Was de piercing tijdens het genezen twee keer per dag met een milde ongeparfumeerde zeep. Dep hem vervolgens droog met een schone handdoek of tissue. Houd de piercing de rest van de dag zo droog mogelijk.
Let daarnaast tijdens het genezingsproces op het volgende:
1) raak de piercing zo min mogelijk aan;
2) smeer geen zalf op de wond en druppel er geen ontsmettingsmiddelen op zoals Sterilon of Betadine;
3) zorg dat er geen haarspray, gel of andere producten in de buurt van een oorpiercing komen;
4) draag geen pleisters over de piercing (alleen tijdelijk tijdens het sporten);
5) draag geen strakke of vuile kleding over de piercing;
6) vermijd (bubbel)baden, zwembaden, sauna's en stoombaden;
7) verwijder de piercing nooit zelf. Let bij een orale piercing ook op het volgende:
8) vermijd kussen en orale seks tijdens het genezingsproces;
9) poets regelmatig de tanden, bij voorkeur met een tandpasta op basis van zoutoplossing, en gebruik zo nodig mondwater op basis van een chloorhexidineoplossing.
Let op: de huid rondom je piercing kan direct na het piercen rood worden en flink opzwellen. Dit is normaal. Maar neem contact op met de huisarts als:
- je je zorgen maakt over de genezing;
- je binnen een paar dagen na het zetten van de piercing ziek wordt of koorts krijgt;
- lichamelijke klachten zoals jeuk en roodheid binnen 48 uur na het zetten niet afgenomen zijn;
- je 24 uur na het zetten ineens nieuwe klachten krijgt, of de klachten verergeren;
- je de piercing wilt verwijderen tijdens het genezingsproces (bijvoorbeeld vanwege klachten of uitgroei- of afstotingsverschijnselen).

[Opgeslagen items]

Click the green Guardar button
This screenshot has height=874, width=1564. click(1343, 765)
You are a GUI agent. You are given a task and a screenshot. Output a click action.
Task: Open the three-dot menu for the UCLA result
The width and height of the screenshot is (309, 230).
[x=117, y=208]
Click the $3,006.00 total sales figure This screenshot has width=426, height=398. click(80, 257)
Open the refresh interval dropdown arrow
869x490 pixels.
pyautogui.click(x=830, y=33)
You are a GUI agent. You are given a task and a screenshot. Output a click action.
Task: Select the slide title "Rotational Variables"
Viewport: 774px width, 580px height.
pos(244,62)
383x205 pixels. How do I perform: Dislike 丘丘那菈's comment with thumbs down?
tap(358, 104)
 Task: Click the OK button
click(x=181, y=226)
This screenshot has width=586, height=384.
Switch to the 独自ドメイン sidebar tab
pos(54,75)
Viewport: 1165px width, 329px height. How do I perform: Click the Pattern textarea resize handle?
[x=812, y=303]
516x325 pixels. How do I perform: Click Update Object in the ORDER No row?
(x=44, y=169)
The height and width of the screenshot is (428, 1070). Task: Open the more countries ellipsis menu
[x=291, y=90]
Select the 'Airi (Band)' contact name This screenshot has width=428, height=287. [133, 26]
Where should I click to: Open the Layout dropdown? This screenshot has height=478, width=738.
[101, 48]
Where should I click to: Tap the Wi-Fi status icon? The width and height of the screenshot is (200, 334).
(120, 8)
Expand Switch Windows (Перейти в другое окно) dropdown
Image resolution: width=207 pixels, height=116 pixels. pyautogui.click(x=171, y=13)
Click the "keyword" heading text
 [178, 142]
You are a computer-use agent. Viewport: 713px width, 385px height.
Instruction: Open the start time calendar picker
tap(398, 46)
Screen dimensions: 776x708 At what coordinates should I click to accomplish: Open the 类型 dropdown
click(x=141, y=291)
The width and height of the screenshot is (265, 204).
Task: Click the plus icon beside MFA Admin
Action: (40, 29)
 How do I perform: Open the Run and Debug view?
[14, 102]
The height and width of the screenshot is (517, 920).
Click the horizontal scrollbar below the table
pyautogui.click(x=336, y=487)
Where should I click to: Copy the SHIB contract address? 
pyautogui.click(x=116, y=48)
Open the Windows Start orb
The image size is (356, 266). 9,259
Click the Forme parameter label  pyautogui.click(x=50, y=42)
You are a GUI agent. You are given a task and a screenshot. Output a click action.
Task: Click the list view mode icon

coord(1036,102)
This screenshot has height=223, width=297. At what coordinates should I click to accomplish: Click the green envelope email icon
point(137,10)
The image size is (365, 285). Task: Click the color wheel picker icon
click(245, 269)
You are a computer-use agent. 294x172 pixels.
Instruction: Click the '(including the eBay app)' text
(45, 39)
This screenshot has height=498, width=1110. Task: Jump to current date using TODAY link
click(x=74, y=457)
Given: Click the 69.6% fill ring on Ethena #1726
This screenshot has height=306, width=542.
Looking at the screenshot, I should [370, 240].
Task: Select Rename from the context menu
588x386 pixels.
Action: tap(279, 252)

### Uit te voeren opdrachten
1/ Schrijf een deel van de brontekst woordelijk over, beginnend bij "Let daarnaast tijdens" en eindigend bij "van een chloorhexidineoplossing.".
2/ Geef bij elke bewering aan of ze klopt met de brontekst over piercingverzorging, en onderbouw je ja of nee met de doorslaggevende woorden uit die tekst, letterlijk geciteerd. (a) De piercing moet tijdens het genezen drie keer per dag gewassen worden. (b) Een pleister over de piercing mag tijdelijk tijdens het sporten. (c) Roodheid en zwelling van de huid direct na het piercen zijn normaal.

### Uitwerkingen
1/
Let daarnaast tijdens het genezingsproces op het volgende:
1) raak de piercing zo min mogelijk aan;
2) smeer geen zalf op de wond en druppel er geen ontsmettingsmiddelen op zoals Sterilon of Betadine;
3) zorg dat er geen haarspray, gel of andere producten in de buurt van een oorpiercing komen;
4) draag geen pleisters over de piercing (alleen tijdelijk tijdens het sporten);
5) draag geen strakke of vuile kleding over de piercing;
6) vermijd (bubbel)baden, zwembaden, sauna's en stoombaden;
7) verwijder de piercing nooit zelf. Let bij een orale piercing ook op het volgende:
8) vermijd kussen en orale seks tijdens het genezingsproces;
9) poets regelmatig de tanden, bij voorkeur met een tandpasta op basis van zoutoplossing, en gebruik zo nodig mondwater op basis van een chloorhexidineoplossing.

2/
(a) Nee: "Was de piercing tijdens het genezen twee keer per dag met een milde ongeparfumeerde zeep."
(b) Ja: "draag geen pleisters over de piercing (alleen tijdelijk tijdens het sporten)"
(c) Ja: "de huid rondom je piercing kan direct na het piercen rood worden en flink opzwellen. Dit is normaal."